October was productive for the team of Sustainable Innovation and Technology Foundation specialists working on the implementation of the KazLLM project

In October, the Sustainable Innovation and Technology Foundation team completed a significant amount of work in several key areas. Key achievements cover areas of natural language processing and artificial intelligence, as well as optimization and functionality updates for existing products such as KazLLM and Soyle.

The team completed collecting data from various sources to create a training set for the KazLLM model, which is capable of checking the spelling of the Kazakh language. In October, the dataset size reached 409,586,135 tokens, which became an important foundation for further improvements in the accuracy and capabilities of the model.
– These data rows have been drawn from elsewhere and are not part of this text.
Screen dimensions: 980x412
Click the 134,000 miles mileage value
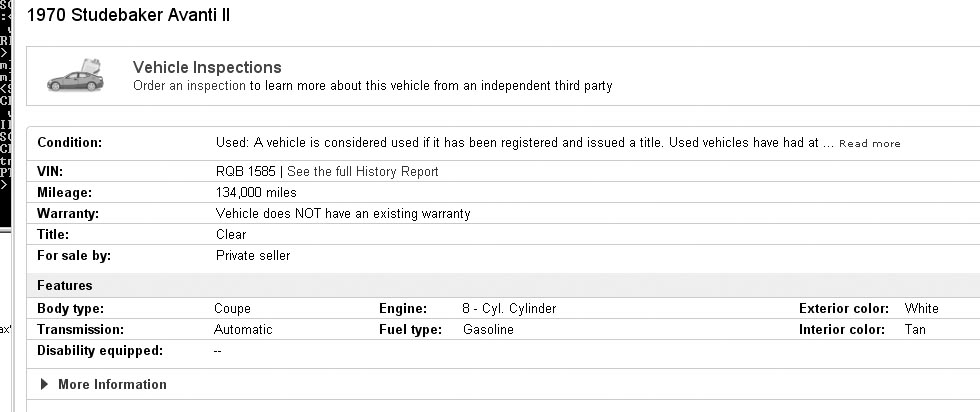tap(256, 192)
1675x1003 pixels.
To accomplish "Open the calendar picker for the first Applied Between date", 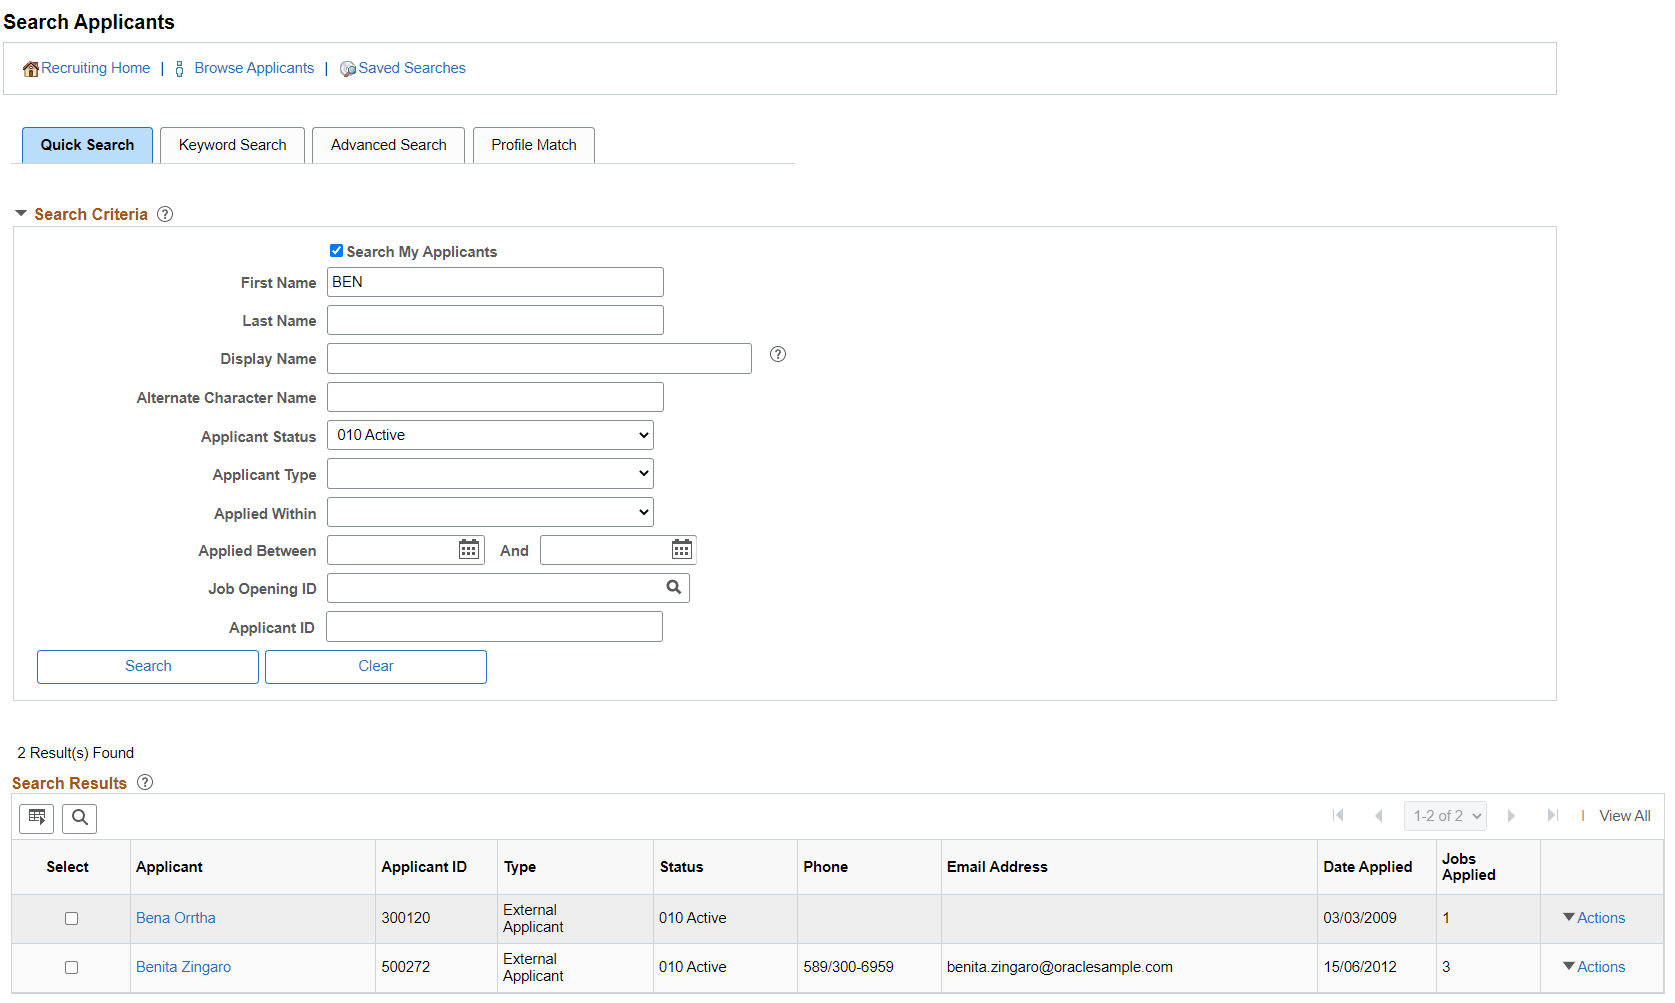I will click(468, 549).
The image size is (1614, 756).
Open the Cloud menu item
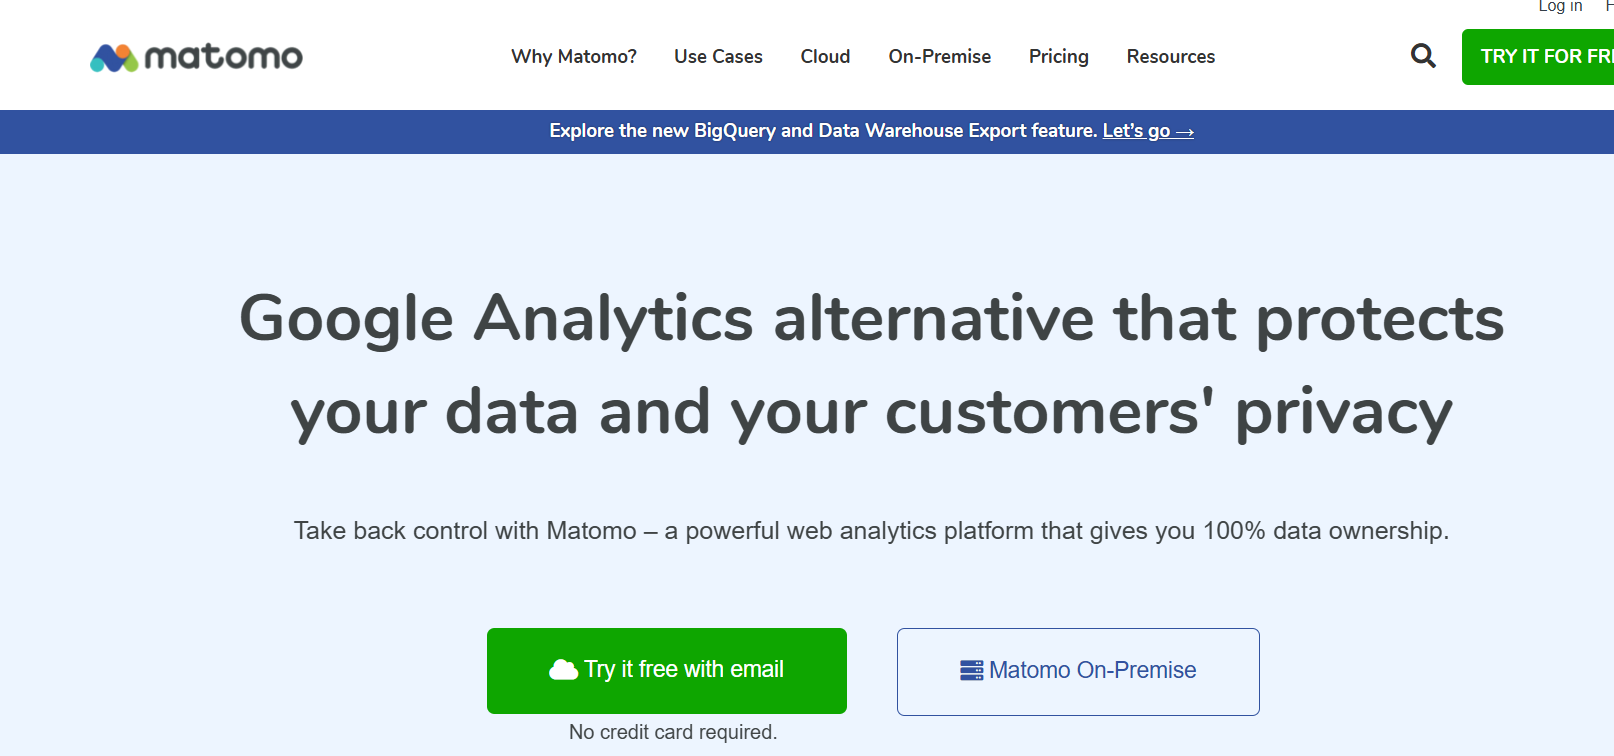click(825, 57)
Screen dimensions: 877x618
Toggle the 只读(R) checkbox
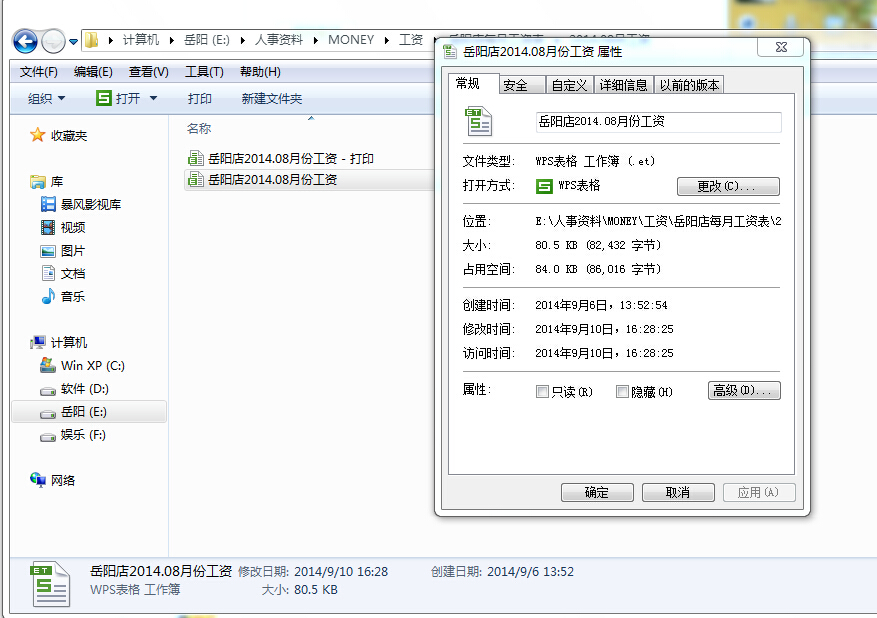[542, 391]
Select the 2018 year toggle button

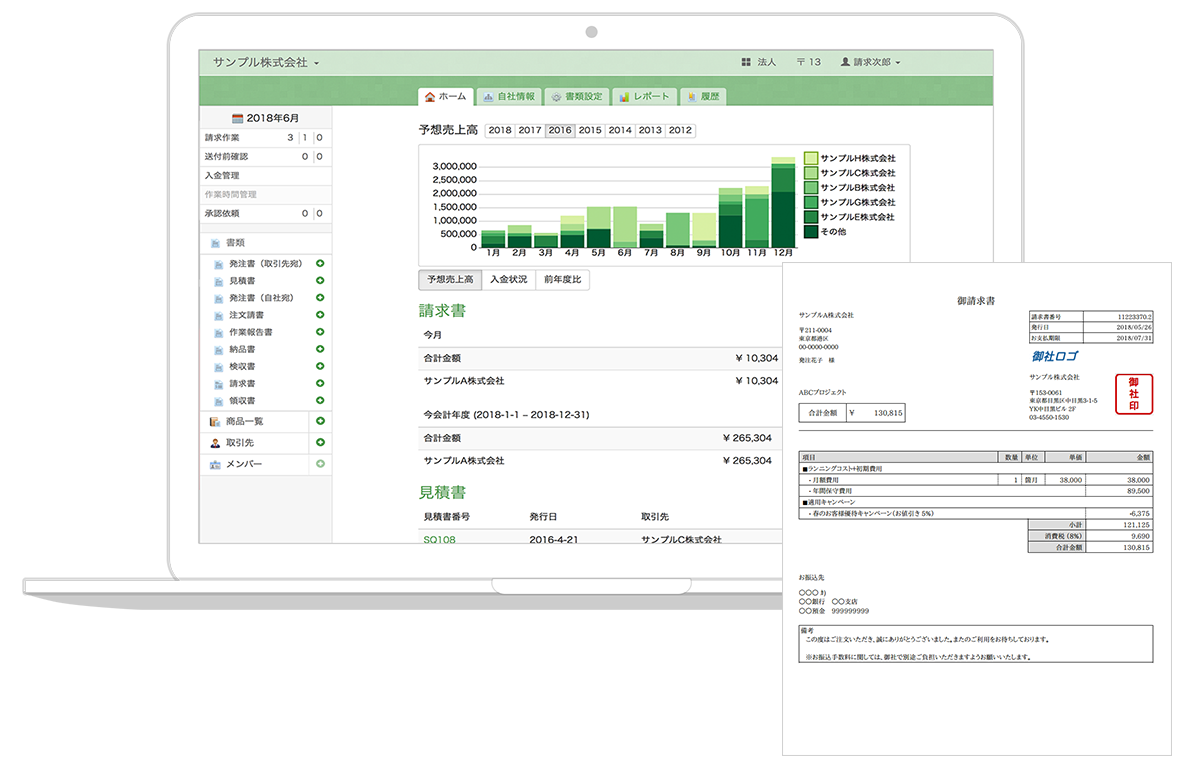coord(500,130)
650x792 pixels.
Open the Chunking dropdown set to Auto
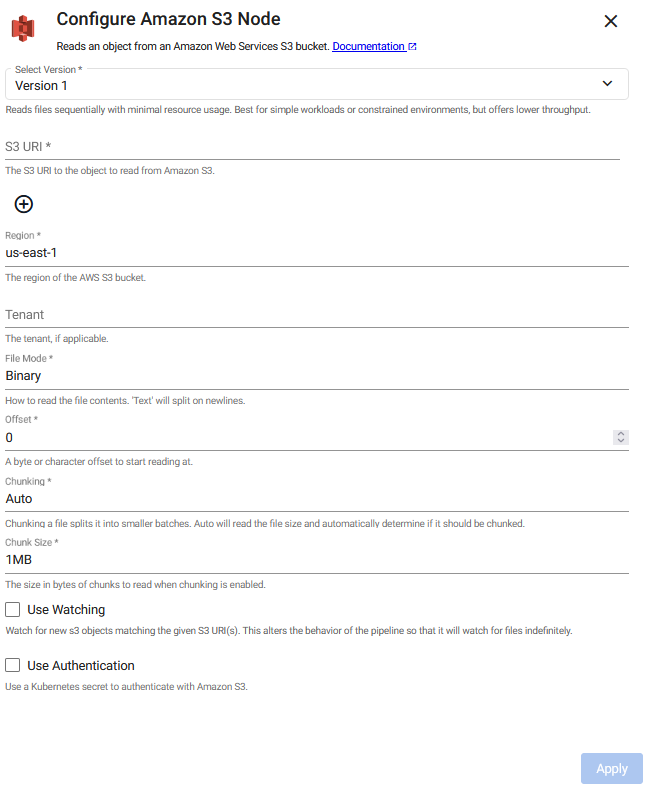(316, 498)
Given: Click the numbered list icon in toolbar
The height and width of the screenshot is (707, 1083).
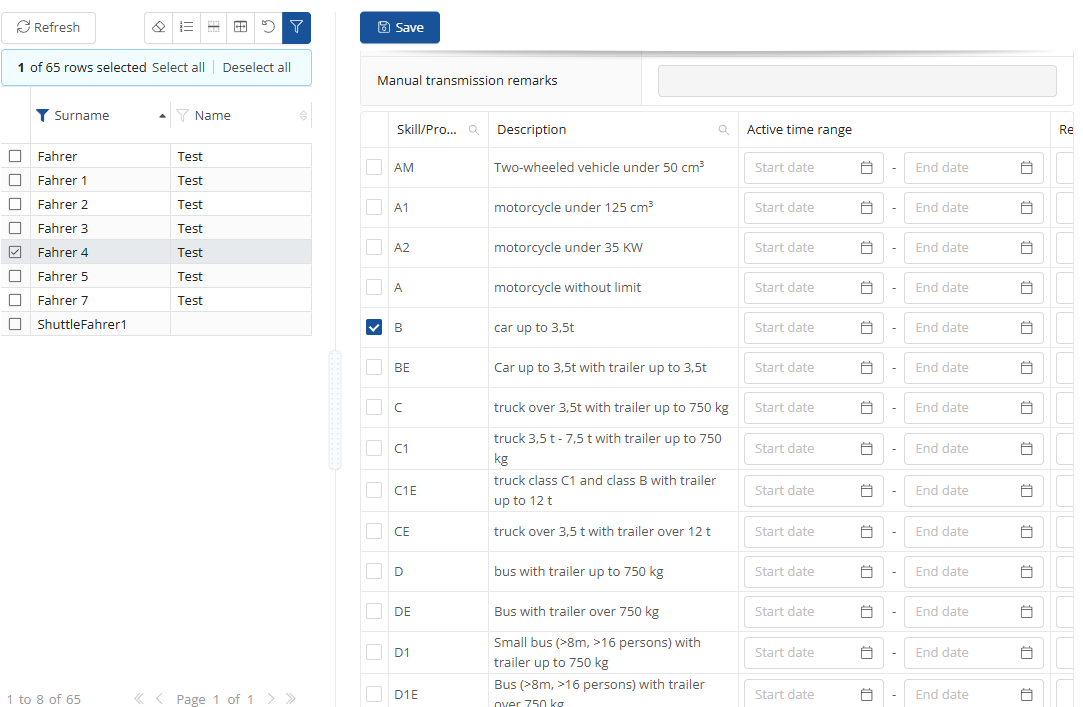Looking at the screenshot, I should coord(186,28).
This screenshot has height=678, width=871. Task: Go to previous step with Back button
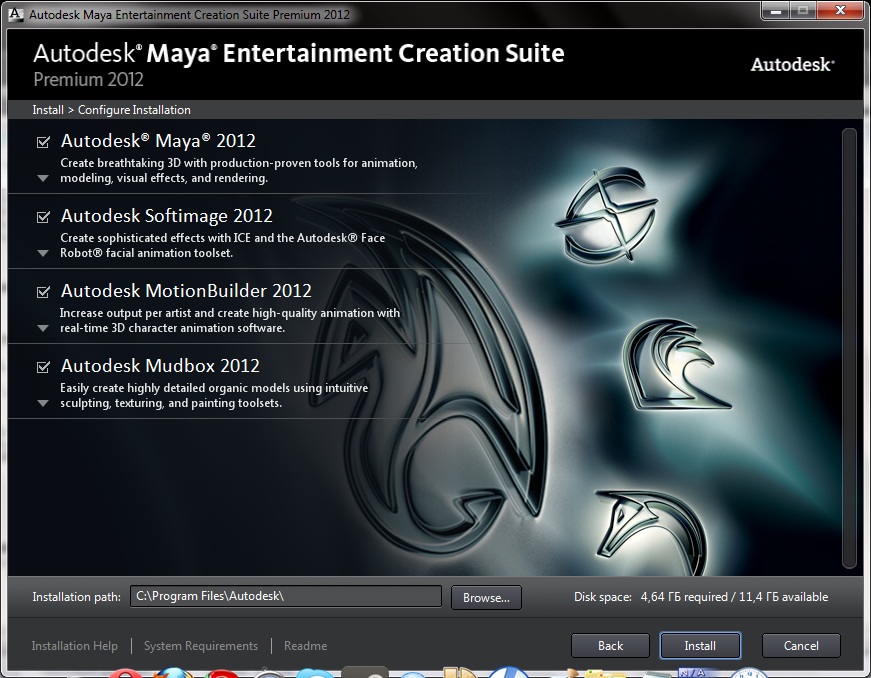(610, 646)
In addition, work was carried out to improve the new tokenizer, which allowed the KazLLM model to be trained more efficiently on Kazakh text. Vocoder training continues on 10 speakers, showing intermediate results. The text machine translation model has been overtrained, which led to an improvement in BLEU metrics by more than 2 points. Training of a multi-task model for speech recognition and translation, as well as text translation, is ongoing. These works called to add the functionality of voice selection (male or female) for text-to-speech, integrate work with the payment system in test mode and increase the response speed due to parallel processing of requests and load distribution in the Soyle product.

Another part of the team worked on improving the virtual avatar. The appearance of the virtual avatar was improved and a virtual school office was added for user interaction, face recognition technology was implemented to identify users.  In addition, the virtual avatar was integrated with the new version of KazLLM with 70 billion parameters, providing higher accuracy in request processing and improved user experience.

It should be noted that the implementation of work within the framework of the KazLLM development project became possible with the partial support of AstanaHub.